==== SUPPLIED INFORMATION ====
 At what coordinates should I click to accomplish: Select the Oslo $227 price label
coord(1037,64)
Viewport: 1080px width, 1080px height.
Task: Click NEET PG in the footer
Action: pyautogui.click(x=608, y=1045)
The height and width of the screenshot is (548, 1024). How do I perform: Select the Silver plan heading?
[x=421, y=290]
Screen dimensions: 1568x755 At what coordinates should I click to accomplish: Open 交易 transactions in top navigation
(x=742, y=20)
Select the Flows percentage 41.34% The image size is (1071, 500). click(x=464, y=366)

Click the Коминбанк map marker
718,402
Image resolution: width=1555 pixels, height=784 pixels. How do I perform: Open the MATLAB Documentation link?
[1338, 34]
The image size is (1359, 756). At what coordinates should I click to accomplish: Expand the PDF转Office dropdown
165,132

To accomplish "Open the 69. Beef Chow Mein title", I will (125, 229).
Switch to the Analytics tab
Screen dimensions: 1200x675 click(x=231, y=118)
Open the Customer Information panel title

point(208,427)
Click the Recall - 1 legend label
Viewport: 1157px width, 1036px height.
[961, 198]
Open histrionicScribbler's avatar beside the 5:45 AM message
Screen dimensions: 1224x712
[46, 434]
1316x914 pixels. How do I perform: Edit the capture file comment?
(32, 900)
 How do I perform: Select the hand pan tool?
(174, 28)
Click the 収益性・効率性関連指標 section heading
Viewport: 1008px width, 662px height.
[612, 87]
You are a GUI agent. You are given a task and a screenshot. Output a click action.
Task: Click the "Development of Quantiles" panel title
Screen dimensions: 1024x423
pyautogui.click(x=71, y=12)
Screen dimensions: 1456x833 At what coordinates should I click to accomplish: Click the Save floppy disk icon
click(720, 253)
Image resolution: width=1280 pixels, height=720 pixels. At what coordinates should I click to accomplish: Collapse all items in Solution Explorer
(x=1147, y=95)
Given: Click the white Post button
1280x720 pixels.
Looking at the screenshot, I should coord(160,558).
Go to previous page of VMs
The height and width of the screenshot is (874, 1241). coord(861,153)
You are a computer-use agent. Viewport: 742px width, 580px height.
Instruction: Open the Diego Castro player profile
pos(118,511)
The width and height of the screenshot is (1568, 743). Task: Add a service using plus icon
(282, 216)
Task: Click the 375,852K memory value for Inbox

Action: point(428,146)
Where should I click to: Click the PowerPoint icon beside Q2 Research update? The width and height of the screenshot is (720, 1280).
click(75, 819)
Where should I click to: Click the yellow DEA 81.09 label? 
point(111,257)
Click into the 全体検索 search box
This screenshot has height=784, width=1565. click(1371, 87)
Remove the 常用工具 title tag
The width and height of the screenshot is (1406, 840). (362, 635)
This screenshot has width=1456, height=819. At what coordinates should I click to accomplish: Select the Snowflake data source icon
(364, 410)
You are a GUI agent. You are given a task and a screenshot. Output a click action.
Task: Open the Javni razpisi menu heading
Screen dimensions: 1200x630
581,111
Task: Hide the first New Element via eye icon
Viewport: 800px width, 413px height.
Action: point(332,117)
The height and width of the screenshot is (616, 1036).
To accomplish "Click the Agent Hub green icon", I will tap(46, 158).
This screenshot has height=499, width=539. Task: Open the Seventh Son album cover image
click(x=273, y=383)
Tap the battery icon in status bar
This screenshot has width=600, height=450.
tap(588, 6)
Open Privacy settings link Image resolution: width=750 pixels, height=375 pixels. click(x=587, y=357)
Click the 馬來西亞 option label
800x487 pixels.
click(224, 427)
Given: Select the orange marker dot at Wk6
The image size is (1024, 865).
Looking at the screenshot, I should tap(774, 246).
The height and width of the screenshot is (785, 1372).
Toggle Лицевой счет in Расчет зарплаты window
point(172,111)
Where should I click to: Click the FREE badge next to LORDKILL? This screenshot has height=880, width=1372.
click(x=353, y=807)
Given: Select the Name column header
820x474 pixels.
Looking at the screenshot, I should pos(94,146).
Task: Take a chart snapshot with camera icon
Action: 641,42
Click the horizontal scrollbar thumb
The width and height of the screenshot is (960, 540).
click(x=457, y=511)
====
EXERCISE AIM:
Copy every line of the records above that contains "will".

ANSWER TO THE PROBLEM:
To accomplish "Open the 69. Beef Chow Mein title", I will (125, 229).
To accomplish "Click the Agent Hub green icon", I will tap(46, 158).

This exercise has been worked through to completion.